When you rsh into a raspberry Pi, the splash screen includes the following line:
Type 'startx' to launch a graphical session
I've logged into headless machines before and set up the DISPLAY variable so that I could start an Xserver and have all of the graphical output directed to a machine with a real display device. This is pretty vanilla Unix stuff, but it led to some other mildly interesting discoveries about my particular VM-based environment.
When I did an ifconfig, it revealed that my IP address was 192.168.91.143. I was on a different subnet than the rest of my network. I could ping my Ubuntu guest in at this IP address from my Windows 7 base environment, but the response times were very sluggish - ranging from 500 MS to well over a second. Nothing actually timed out, but it wasn't optimal. I could also ping my PIs from Windows 7, and things there seemed pretty normal.
For some reason though, I couldn't reach my Ubuntu guest from the PIs. This means that I wouldn't be able to use this guess as an X client, and have it receive graphical sessions from the PIs. Why I could go the other direction from Ubuntu to the PIs is beyond me. There are network details here that I don't understand, and don't really plan to find out.
It then occurred to me that these behaviors are probably the result of the default network connection that VMware and most other give you - Network Address Translation (NAT). This maps the IP address of the guest system to the underlying IP address of the host machine so that they share an IP address as far as the external network sees them. Presumably this means that somewhere in the stack, my 192.168.91.143 address that Ubuntu sees, gets mapped to the 192.168.1.102 address of my Windows 7 environment. All of this address translation is probably why performance suffers when I Ping Ubuntu from Windows.
I tried switching to a bridged configuration to see what would happen. I've had bad experiences with this in the past under KVM and VirtualBox - both of which not only didn't work properly, but they left my guest system flopping around like a fish out of water.
This time however, everything worked as I had expected.
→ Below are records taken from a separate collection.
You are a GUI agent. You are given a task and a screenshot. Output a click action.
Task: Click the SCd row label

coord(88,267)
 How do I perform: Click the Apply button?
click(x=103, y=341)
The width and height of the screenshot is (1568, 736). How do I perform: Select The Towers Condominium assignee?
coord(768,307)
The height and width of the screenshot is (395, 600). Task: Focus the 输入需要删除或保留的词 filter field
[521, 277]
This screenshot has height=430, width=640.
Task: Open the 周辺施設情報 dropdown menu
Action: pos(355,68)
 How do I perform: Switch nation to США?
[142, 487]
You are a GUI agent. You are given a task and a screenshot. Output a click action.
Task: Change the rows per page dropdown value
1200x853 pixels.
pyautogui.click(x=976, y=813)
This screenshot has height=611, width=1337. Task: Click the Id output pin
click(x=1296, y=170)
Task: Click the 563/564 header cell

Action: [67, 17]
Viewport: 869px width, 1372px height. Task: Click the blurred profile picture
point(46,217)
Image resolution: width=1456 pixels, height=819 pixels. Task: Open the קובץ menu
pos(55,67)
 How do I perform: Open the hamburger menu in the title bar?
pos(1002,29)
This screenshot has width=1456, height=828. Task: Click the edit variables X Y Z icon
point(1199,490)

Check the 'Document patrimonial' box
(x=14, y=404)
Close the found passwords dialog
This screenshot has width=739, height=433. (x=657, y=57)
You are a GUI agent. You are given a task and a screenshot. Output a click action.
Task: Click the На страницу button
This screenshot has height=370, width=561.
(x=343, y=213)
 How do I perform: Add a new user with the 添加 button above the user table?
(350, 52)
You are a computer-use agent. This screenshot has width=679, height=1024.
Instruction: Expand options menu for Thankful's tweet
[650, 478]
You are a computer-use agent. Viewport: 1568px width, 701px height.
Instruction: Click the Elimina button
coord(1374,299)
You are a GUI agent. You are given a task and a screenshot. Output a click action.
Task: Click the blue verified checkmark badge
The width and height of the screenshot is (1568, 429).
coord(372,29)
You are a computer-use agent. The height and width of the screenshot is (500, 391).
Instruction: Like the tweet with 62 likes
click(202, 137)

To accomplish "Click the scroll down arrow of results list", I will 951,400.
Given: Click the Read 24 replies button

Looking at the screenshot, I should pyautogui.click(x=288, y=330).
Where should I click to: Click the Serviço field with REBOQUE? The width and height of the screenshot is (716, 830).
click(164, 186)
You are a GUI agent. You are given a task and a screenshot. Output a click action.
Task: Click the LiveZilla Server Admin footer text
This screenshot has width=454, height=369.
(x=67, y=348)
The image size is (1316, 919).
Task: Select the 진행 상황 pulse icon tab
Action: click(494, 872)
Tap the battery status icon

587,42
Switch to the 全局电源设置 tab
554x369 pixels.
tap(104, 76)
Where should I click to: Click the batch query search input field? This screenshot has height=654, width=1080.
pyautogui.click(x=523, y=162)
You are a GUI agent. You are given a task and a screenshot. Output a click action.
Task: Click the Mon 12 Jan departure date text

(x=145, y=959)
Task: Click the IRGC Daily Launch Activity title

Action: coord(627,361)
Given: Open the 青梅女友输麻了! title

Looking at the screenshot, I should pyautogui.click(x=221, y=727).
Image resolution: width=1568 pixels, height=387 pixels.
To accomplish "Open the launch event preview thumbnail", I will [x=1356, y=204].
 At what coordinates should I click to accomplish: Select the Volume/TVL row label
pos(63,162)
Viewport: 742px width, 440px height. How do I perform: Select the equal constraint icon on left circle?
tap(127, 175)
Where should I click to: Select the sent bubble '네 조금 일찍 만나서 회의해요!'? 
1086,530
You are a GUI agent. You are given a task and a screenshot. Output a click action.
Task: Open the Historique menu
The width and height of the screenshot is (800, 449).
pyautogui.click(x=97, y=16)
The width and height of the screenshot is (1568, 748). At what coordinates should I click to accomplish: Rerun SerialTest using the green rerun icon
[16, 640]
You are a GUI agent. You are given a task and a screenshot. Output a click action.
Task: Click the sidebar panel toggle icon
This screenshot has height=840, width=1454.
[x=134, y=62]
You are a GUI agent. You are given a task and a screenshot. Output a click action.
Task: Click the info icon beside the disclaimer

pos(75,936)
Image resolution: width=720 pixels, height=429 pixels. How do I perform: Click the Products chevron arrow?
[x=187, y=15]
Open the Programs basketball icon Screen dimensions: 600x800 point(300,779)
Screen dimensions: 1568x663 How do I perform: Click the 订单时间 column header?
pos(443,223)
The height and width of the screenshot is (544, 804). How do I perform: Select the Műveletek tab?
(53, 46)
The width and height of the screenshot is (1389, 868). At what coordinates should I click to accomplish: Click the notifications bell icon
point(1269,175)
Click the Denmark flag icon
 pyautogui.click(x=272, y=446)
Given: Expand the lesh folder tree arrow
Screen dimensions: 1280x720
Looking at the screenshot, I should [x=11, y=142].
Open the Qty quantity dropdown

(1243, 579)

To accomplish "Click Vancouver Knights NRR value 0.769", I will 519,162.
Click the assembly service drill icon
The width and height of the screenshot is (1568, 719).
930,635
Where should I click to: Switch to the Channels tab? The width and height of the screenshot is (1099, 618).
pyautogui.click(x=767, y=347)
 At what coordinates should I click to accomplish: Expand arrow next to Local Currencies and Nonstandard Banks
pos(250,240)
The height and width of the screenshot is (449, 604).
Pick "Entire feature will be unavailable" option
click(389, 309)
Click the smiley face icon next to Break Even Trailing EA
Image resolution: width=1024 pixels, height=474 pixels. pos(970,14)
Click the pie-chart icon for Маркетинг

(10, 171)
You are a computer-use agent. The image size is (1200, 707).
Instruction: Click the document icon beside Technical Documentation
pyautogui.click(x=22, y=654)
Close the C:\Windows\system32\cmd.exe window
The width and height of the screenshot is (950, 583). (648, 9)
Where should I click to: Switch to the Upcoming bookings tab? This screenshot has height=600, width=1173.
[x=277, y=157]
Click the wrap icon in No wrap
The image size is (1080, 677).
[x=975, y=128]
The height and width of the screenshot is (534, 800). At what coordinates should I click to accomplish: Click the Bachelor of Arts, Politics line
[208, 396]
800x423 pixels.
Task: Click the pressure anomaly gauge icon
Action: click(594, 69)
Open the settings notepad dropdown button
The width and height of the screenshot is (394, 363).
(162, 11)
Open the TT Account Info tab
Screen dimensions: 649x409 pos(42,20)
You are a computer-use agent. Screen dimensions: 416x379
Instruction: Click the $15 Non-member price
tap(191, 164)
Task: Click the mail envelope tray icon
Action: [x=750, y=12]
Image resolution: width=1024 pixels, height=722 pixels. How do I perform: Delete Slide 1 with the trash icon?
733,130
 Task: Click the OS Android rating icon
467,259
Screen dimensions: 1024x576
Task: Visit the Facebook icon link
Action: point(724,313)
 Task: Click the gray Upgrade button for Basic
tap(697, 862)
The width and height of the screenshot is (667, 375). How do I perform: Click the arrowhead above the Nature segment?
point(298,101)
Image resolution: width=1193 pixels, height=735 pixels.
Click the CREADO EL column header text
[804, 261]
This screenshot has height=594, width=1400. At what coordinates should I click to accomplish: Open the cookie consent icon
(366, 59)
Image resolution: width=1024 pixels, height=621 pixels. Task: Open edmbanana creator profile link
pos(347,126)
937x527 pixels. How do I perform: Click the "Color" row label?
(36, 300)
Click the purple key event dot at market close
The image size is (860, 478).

My IP address changed to 192.168.1.118, so I was on the same subnet as everyone else. I could reach my Guest system from the PIs, and the apparent performance issues I had between Windows and Ubuntu vanished. VMware was solid here, and life is good - almost.
I exported my DISPLAY variable from one of the PIs to my new Ubuntu IP address, and attempted to start an Xserver via startx. It still didn't work. At this point, I've decided to put this effort on the shelf. It isn't strictly needed for what I want to do right now. This exercise was a fruitful one though, because I'm not running a bridged connection that I think will give me more of what I want in terms of performance and configuration.
I'll be back to this later though.
Saturday, December 15, 2012
Monday, December 10, 2012
Back to Bramble Setup
Ok, class finished about a week ago, and it was a great experience. I'm looking forward to taking another course in the future, but for now it's time to get back to the Pi bramble. Once I get the setup completed, there are some interesting things that I'm going to try to drag over from my Neural Networks environment to the bramble.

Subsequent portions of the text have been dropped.